Physical characteristics
- • location: Moreton-in-Marsh, Gloucestershire, Cotswold Hills
- Mouth: River Thames
- • location: Above King's Lock
- Length: 72 km (45 mi)
- • location: Cassington Mill
- • average: 3.70 m^{3}/s (131 cu ft/s)
- • minimum: 0.12 m^{3}/s (4.2 cu ft/s)25 August 1976
- • maximum: 26.7 m^{3}/s (940 cu ft/s)28 December 1979

Basin features
- • left: River Glyme

= River Evenlode =

River in Gloucestershire and Oxfordshire, England

The River Evenlode is a tributary of the Thames in Oxfordshire.

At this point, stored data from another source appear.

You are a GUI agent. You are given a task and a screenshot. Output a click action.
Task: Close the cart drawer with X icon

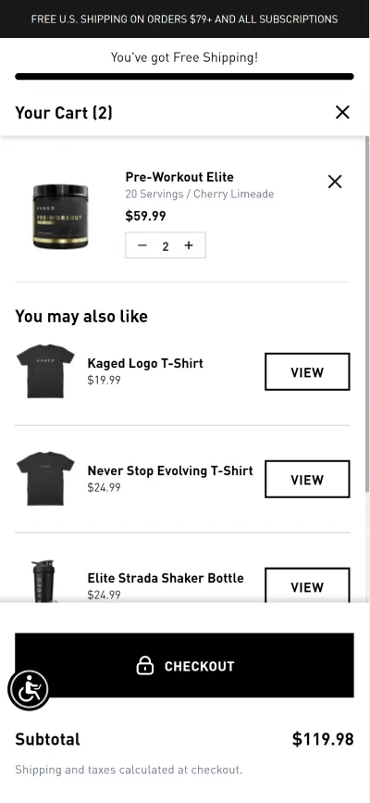[342, 112]
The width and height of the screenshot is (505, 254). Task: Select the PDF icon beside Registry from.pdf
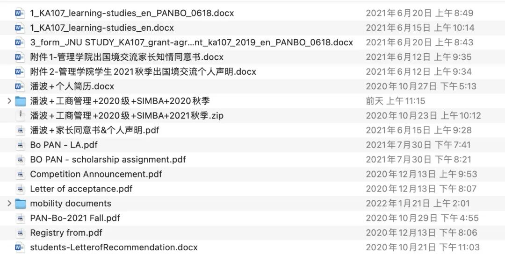point(20,233)
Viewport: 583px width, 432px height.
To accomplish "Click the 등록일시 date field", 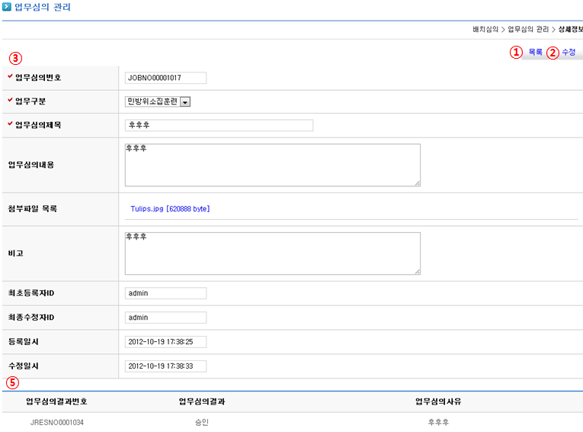I will [165, 342].
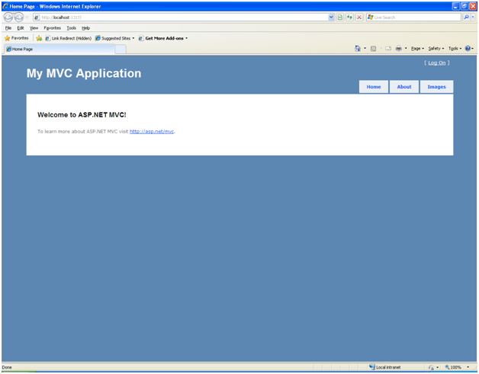This screenshot has width=479, height=374.
Task: Click the Refresh page icon
Action: tap(349, 17)
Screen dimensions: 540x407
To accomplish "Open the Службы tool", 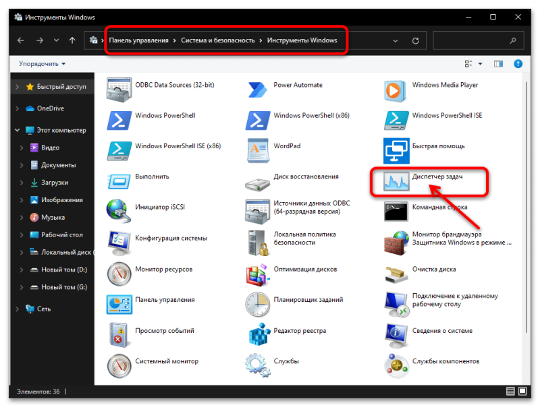I will coord(286,361).
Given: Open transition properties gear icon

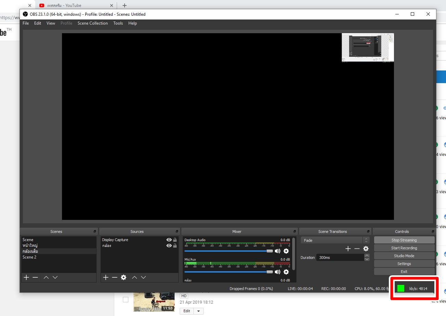Looking at the screenshot, I should [x=366, y=249].
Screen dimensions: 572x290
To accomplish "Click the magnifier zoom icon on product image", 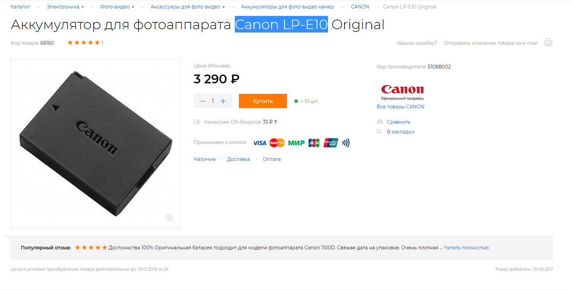I will pos(169,218).
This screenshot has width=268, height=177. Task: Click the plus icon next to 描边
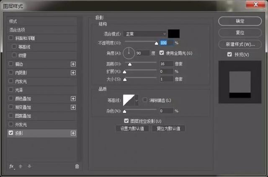pyautogui.click(x=73, y=64)
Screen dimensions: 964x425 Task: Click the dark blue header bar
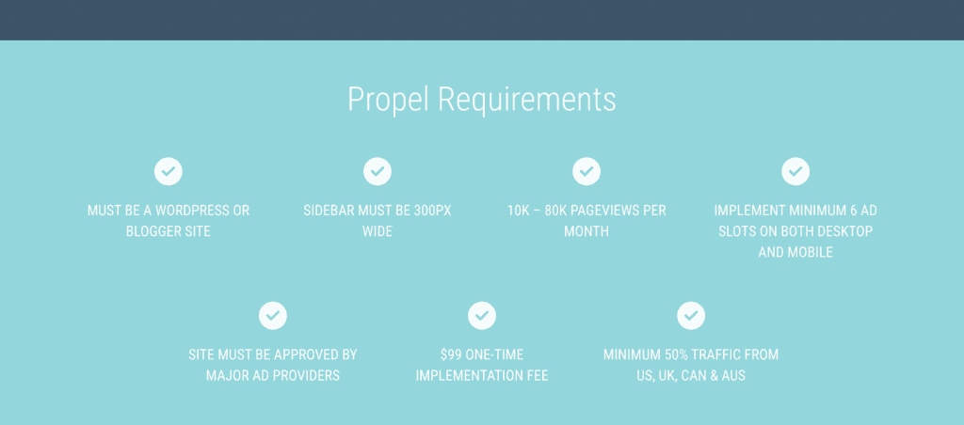click(x=482, y=21)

It rises near Moreton-in-Marsh, Gloucestershire, in the Cotswold Hills and flows south-east to the Thames, its valley providing the route of the southern part of the Cotswold Line. The river flows for 45 mi from source to the River Thames.

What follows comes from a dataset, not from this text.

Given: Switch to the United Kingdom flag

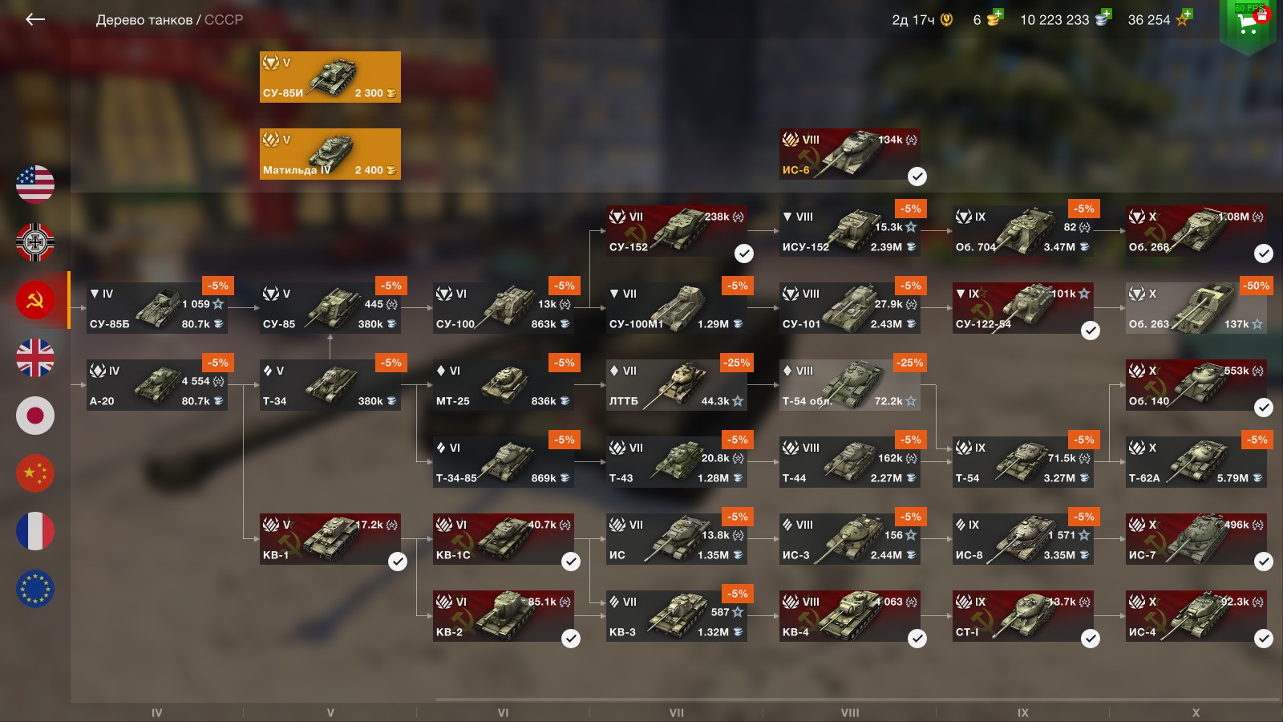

The name Evenlode is modern; until the late 1890s the river was called the River Blade, hence the name of Bladon, even though strictly Bladon is on the River Glyme, a tributary; the Ordnance Survey map of 1884 already uses the name Evenlode.

The River Evenlode passes through Evenlode, Bledington, Shipton-under-Wychwood, Ascott-under-Wychwood and Charlbury. The river joins the Thames approximately 1 mi down river from Cassington on the reach above King's Lock, 3 mi north-west of Oxford. Between Cassington and Eynsham, the Cassington Canal is fed by the river and joins the Thames 1/3 mi upstream of the Evenlode.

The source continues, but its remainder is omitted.